• [Data listing]
— Begin —

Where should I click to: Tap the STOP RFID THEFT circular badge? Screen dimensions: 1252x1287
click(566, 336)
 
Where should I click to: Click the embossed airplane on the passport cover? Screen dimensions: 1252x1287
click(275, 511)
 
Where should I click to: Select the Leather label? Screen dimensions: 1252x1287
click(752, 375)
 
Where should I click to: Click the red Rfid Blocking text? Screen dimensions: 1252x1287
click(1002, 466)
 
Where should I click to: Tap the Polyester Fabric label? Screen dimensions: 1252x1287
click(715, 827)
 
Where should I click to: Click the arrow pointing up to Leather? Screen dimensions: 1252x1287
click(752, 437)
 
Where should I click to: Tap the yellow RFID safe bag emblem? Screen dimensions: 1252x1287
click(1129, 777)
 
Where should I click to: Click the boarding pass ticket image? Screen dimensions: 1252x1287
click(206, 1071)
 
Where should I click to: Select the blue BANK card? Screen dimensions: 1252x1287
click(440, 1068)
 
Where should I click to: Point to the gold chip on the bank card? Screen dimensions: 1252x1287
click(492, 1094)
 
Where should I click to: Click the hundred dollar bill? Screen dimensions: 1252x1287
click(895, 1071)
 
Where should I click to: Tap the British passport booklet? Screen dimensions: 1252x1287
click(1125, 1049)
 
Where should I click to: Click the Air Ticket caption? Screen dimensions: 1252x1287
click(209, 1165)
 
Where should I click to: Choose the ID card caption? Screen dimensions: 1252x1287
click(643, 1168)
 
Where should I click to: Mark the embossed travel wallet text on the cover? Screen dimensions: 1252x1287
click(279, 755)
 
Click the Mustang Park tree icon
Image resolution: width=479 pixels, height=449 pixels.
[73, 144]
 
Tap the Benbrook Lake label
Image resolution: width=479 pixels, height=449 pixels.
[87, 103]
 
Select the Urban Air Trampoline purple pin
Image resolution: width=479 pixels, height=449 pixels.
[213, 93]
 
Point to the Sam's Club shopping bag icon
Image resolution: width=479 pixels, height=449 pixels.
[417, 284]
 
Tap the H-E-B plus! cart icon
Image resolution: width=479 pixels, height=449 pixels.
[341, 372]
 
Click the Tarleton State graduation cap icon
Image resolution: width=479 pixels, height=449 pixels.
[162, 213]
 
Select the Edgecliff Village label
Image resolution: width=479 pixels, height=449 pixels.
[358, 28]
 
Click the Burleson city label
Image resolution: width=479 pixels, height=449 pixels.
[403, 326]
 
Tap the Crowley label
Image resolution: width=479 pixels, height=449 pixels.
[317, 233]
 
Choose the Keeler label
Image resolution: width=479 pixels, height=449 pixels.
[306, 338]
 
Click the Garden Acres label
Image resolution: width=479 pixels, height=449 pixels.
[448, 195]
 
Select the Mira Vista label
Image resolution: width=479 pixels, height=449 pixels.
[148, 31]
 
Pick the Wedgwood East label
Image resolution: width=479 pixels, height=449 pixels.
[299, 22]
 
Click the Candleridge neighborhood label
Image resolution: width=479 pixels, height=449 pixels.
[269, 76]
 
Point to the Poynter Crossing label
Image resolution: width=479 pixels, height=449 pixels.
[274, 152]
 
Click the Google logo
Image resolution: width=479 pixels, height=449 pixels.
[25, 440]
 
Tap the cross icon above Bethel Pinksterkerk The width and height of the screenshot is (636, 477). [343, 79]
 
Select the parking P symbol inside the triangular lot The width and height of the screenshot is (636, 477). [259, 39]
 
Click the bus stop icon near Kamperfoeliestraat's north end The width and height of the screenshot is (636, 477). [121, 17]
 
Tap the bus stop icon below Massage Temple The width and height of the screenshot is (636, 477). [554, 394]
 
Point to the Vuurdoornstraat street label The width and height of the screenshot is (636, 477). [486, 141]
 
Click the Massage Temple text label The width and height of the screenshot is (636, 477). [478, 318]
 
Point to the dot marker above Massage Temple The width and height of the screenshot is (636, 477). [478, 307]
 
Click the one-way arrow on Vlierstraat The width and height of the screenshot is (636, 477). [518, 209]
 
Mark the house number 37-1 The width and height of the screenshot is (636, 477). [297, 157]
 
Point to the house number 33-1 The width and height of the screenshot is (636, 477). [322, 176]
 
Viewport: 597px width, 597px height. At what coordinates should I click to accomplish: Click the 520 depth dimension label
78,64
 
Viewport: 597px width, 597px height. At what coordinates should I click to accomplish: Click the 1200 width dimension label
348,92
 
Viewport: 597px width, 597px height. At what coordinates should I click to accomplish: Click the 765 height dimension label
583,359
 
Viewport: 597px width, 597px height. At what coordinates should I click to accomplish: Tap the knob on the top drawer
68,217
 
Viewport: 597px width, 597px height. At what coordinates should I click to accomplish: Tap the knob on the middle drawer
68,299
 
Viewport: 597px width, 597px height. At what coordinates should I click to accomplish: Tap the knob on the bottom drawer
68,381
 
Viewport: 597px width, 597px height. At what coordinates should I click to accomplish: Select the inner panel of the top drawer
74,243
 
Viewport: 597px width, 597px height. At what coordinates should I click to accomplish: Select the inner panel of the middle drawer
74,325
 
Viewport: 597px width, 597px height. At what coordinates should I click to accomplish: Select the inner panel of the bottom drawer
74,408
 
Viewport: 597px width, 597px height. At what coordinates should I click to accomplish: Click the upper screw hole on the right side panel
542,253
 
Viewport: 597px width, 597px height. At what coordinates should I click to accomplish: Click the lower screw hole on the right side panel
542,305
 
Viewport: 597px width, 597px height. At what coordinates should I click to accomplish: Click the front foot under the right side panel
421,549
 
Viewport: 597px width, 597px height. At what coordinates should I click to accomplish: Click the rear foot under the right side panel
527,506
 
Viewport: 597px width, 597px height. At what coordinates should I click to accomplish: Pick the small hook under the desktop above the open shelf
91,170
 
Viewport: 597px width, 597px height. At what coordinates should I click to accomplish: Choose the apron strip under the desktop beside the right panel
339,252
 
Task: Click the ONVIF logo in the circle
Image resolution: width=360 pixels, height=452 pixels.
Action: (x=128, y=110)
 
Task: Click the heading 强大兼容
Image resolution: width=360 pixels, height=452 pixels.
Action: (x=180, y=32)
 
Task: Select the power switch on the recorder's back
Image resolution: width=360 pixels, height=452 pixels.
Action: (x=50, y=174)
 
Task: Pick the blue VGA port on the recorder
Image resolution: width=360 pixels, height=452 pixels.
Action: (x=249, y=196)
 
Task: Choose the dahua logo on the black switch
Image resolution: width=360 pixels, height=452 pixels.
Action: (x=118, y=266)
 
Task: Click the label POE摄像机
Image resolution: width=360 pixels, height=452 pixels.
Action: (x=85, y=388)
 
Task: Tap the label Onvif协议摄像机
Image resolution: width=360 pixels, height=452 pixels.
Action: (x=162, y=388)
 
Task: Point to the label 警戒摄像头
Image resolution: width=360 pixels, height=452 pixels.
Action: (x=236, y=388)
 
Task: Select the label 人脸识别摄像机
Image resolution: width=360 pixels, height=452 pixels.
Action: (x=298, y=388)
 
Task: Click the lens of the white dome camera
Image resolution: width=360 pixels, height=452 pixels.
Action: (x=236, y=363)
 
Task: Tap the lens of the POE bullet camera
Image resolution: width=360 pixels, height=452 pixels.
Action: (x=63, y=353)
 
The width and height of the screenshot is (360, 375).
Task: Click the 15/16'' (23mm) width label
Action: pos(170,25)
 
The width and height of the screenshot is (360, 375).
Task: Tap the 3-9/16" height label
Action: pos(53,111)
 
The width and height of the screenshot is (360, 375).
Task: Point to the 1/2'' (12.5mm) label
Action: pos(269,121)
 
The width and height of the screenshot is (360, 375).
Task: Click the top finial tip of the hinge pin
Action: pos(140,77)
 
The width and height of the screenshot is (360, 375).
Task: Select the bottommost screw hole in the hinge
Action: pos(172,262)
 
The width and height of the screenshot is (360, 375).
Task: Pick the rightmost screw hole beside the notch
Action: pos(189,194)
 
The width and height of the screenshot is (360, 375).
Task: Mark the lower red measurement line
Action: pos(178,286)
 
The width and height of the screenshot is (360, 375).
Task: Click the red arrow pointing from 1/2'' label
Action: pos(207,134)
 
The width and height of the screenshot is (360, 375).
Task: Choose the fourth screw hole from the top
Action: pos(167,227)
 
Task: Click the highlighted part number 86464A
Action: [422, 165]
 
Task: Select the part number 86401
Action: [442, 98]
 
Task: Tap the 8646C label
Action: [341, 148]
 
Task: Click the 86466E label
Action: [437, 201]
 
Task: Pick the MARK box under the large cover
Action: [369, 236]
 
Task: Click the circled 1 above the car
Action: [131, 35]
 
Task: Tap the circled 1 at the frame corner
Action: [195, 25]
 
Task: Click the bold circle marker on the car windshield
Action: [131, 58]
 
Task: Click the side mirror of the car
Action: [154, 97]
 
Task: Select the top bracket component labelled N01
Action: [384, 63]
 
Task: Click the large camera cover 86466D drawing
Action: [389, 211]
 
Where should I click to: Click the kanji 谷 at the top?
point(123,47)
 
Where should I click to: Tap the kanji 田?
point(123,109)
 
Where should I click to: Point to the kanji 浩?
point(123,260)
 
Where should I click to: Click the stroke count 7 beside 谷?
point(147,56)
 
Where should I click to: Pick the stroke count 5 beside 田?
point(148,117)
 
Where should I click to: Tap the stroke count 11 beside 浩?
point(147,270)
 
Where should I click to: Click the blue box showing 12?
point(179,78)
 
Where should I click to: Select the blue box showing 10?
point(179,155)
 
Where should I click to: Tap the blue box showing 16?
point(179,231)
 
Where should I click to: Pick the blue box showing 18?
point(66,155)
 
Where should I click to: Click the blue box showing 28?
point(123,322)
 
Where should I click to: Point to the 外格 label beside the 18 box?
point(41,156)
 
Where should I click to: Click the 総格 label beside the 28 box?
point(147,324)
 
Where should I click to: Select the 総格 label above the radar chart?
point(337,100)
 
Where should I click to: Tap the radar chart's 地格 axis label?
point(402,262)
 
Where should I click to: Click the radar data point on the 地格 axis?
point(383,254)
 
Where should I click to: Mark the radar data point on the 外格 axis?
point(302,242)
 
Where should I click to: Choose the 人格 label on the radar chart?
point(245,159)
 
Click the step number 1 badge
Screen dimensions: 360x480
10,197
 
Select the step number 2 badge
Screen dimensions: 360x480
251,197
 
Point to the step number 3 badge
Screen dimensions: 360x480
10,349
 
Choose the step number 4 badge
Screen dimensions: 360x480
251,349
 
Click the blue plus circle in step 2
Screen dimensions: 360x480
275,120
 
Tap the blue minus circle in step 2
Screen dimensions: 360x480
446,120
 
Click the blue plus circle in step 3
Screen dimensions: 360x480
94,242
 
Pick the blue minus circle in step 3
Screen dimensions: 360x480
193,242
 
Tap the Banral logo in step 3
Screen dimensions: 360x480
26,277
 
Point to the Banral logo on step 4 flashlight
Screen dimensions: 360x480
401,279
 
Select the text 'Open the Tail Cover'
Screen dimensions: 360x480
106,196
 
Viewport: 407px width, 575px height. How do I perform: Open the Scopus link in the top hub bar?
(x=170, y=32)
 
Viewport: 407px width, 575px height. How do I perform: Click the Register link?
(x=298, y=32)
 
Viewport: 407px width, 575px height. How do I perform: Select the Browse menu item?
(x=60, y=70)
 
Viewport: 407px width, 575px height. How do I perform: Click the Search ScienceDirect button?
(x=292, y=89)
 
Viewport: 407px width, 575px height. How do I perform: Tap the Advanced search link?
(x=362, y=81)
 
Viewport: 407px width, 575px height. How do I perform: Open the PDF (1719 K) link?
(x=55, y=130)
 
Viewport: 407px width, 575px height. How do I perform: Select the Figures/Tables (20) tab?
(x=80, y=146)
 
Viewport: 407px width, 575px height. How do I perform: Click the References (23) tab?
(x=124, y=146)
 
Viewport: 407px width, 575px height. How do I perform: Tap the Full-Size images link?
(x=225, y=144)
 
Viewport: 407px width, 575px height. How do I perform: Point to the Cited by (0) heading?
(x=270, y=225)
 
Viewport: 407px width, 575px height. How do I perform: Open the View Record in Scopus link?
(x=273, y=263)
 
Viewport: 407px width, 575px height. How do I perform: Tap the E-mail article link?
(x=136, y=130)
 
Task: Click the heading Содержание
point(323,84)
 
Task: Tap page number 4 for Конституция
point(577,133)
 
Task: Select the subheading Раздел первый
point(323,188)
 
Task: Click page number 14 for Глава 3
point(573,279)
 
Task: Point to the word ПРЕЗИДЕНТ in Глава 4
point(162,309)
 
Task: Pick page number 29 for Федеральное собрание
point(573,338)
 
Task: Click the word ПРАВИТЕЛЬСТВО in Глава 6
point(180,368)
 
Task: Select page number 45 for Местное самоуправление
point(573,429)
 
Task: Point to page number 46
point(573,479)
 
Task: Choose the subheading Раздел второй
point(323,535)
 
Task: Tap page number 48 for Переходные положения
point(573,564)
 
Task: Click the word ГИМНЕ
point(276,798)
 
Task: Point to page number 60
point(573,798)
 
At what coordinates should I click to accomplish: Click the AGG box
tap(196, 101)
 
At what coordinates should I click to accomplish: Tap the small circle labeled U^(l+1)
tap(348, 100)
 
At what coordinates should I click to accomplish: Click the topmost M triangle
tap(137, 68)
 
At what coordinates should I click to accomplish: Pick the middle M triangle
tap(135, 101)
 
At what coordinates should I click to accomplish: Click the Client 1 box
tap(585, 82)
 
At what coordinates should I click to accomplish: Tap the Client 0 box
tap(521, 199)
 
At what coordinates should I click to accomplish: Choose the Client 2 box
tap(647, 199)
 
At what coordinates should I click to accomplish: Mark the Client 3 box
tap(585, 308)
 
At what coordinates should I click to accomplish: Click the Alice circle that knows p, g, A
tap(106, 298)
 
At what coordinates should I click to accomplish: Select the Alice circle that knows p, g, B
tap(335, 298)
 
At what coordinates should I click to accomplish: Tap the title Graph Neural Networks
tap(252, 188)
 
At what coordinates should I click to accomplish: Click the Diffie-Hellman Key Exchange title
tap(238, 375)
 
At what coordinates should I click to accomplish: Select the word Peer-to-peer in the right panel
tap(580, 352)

— End —

Can you set out the lines as a numbered list, starting with the line that contains "Where should I click to: Tap the kanji 田?" and going on through the line that contains "point(302,242)", and leave out the blank lines?

1. Where should I click to: Tap the kanji 田?
2. point(123,109)
3. Where should I click to: Point to the kanji 浩?
4. point(123,260)
5. Where should I click to: Click the stroke count 7 beside 谷?
6. point(147,56)
7. Where should I click to: Pick the stroke count 5 beside 田?
8. point(148,117)
9. Where should I click to: Tap the stroke count 11 beside 浩?
10. point(147,270)
11. Where should I click to: Click the blue box showing 12?
12. point(179,78)
13. Where should I click to: Select the blue box showing 10?
14. point(179,155)
15. Where should I click to: Tap the blue box showing 16?
16. point(179,231)
17. Where should I click to: Pick the blue box showing 18?
18. point(66,155)
19. Where should I click to: Click the blue box showing 28?
20. point(123,322)
21. Where should I click to: Point to the 外格 label beside the 18 box?
22. point(41,156)
23. Where should I click to: Click the 総格 label beside the 28 box?
24. point(147,324)
25. Where should I click to: Select the 総格 label above the radar chart?
26. point(337,100)
27. Where should I click to: Tap the radar chart's 地格 axis label?
28. point(402,262)
29. Where should I click to: Click the radar data point on the 地格 axis?
30. point(383,254)
31. Where should I click to: Mark the radar data point on the 外格 axis?
32. point(302,242)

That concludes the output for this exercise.